• Text block

Showing off kills you

Teaching abstinence to pilots is as useful as teaching it to teenagers. Make safe buzzjobs a part of the private pilot PTS and lives would be saved.
 
Missed the timing lights on the drag strip? Co pilot survived,maybe we can get some answers.
 
Do statutory rape laws stop teenagers from having illegal consensual sex? You want to follow rules or save lives? Besides buzzins legal in the boonies.
 
Well, that's a purdy little bank angle for low level horsing around.

23m24r5.png
 
I can't see how the copilot survived, much less with minor injuries??
 
I can't see how the copilot survived, much less with minor injuries??

Hit on the pilots side and there was little 'impact', the deceleration was reasonably shallow angle and low rate. This is a great lesson in how to crash if you actually have to.
 
Hit on the pilots side and there was little 'impact', the deceleration was reasonably shallow angle and low rate. This is a great lesson in how to crash if you actually have to.

Sad...he didn't have to.
 
From the Baa report....

Crew was returning to its base following an ambulance flight from Reykjavik. On final approach, pilots were instructed by ATC to make a go around and to follow a holding circuit in the west of the airport due to a Fokker ready to depart. Few minutes later, while attempting a second approach, crew completed a left turn to align with runway when it stalled. Left wing hit the ground and the aircraft crashed in flames in a field located 4.4 km northwest of the airport. All three occupants were seriously injured and evacuated to a local hospital. Few hours later, a pilot and the doctor died from their injuries.

No mention of the "low pass"....:confused::confused:......:redface:
 
From the Baa report....

• Task requirements
#1 According to the report quoted in the forum thread, where did the aircraft crash?
#2 From the forum thread, extract the passage that begins at the words "Do statutory rape" and ends after the words "in the boonies.".
The records that come next aren't needed for anything here.

• Information given
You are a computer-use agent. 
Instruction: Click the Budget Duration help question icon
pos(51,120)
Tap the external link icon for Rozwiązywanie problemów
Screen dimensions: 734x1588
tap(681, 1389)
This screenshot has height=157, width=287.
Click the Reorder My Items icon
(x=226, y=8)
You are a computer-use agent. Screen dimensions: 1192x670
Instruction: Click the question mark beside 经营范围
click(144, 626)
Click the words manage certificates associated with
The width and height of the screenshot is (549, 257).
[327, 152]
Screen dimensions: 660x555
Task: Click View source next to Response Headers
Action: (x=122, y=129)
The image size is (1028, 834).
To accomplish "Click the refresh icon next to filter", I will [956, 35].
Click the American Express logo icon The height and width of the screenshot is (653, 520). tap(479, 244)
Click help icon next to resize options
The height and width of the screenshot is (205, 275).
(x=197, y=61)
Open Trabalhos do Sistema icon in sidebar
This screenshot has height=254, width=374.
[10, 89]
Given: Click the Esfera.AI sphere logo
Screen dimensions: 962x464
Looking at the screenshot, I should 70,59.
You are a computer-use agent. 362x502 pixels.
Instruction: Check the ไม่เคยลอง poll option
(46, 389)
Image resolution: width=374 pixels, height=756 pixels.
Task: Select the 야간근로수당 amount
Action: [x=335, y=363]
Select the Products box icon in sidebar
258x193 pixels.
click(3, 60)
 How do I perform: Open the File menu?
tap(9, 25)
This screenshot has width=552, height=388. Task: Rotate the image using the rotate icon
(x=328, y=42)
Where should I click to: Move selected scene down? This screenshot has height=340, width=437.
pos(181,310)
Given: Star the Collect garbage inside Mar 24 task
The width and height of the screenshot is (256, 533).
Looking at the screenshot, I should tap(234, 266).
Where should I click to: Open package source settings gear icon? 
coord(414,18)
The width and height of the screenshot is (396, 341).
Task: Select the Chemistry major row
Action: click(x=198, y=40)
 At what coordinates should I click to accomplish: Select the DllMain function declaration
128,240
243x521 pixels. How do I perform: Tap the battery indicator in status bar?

• Expected responses
#1 In a field 4.4 km northwest of the airport.

#2
Do statutory rape laws stop teenagers from having illegal consensual sex? You want to follow rules or save lives? Besides buzzins legal in the boonies.